== Data shown ==

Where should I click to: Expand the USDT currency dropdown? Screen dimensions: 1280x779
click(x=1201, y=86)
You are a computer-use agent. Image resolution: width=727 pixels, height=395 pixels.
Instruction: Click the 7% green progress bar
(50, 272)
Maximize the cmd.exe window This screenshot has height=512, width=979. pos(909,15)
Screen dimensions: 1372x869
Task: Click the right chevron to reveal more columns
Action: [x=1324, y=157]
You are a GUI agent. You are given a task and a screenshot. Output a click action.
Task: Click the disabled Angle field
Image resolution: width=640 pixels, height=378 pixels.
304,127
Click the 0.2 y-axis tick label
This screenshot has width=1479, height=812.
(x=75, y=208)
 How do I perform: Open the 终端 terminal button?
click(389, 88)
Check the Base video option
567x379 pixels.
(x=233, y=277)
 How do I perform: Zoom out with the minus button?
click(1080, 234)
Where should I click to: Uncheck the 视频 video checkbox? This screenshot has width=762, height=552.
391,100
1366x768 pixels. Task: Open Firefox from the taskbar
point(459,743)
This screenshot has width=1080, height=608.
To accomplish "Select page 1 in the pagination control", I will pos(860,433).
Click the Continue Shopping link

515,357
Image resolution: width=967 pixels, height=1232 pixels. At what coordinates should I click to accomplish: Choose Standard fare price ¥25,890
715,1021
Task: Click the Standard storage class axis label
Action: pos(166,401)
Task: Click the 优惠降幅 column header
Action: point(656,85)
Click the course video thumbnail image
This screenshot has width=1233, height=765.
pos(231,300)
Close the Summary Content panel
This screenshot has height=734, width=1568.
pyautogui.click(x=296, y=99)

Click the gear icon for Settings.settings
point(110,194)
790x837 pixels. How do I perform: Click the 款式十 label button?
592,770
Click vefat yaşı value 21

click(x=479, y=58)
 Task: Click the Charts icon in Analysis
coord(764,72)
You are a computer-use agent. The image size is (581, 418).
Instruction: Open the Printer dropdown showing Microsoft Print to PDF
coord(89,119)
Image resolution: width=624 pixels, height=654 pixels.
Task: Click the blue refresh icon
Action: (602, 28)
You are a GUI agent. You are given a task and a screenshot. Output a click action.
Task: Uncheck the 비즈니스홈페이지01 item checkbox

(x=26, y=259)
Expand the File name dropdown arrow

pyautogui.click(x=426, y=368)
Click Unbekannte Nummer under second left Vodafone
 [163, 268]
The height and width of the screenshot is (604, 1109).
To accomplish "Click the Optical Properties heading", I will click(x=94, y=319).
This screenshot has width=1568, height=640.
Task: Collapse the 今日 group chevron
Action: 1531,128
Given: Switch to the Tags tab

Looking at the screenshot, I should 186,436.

===

▸ Exercise objective
Your task is to copy every entry above, exactly as written.

▸ Result of the exercise
Where should I click to: Expand the USDT currency dropdown? Screen dimensions: 1280x779
click(x=1201, y=86)
You are a computer-use agent. Image resolution: width=727 pixels, height=395 pixels.
Instruction: Click the 7% green progress bar
(50, 272)
Maximize the cmd.exe window This screenshot has height=512, width=979. pos(909,15)
Screen dimensions: 1372x869
Task: Click the right chevron to reveal more columns
Action: [x=1324, y=157]
You are a GUI agent. You are given a task and a screenshot. Output a click action.
Task: Click the disabled Angle field
Image resolution: width=640 pixels, height=378 pixels.
304,127
Click the 0.2 y-axis tick label
This screenshot has width=1479, height=812.
(x=75, y=208)
 How do I perform: Open the 终端 terminal button?
click(389, 88)
Check the Base video option
567x379 pixels.
(x=233, y=277)
 How do I perform: Zoom out with the minus button?
click(1080, 234)
Where should I click to: Uncheck the 视频 video checkbox? This screenshot has width=762, height=552.
391,100
1366x768 pixels. Task: Open Firefox from the taskbar
point(459,743)
This screenshot has width=1080, height=608.
To accomplish "Select page 1 in the pagination control", I will pos(860,433).
Click the Continue Shopping link

515,357
Image resolution: width=967 pixels, height=1232 pixels. At what coordinates should I click to accomplish: Choose Standard fare price ¥25,890
715,1021
Task: Click the Standard storage class axis label
Action: pos(166,401)
Task: Click the 优惠降幅 column header
Action: point(656,85)
Click the course video thumbnail image
This screenshot has width=1233, height=765.
pos(231,300)
Close the Summary Content panel
This screenshot has height=734, width=1568.
pyautogui.click(x=296, y=99)

Click the gear icon for Settings.settings
point(110,194)
790x837 pixels. How do I perform: Click the 款式十 label button?
592,770
Click vefat yaşı value 21

click(x=479, y=58)
 Task: Click the Charts icon in Analysis
coord(764,72)
You are a computer-use agent. The image size is (581, 418).
Instruction: Open the Printer dropdown showing Microsoft Print to PDF
coord(89,119)
Image resolution: width=624 pixels, height=654 pixels.
Task: Click the blue refresh icon
Action: (602, 28)
You are a GUI agent. You are given a task and a screenshot. Output a click action.
Task: Uncheck the 비즈니스홈페이지01 item checkbox

(x=26, y=259)
Expand the File name dropdown arrow

pyautogui.click(x=426, y=368)
Click Unbekannte Nummer under second left Vodafone
 [163, 268]
The height and width of the screenshot is (604, 1109).
To accomplish "Click the Optical Properties heading", I will click(x=94, y=319).
This screenshot has width=1568, height=640.
Task: Collapse the 今日 group chevron
Action: 1531,128
Given: Switch to the Tags tab

Looking at the screenshot, I should 186,436.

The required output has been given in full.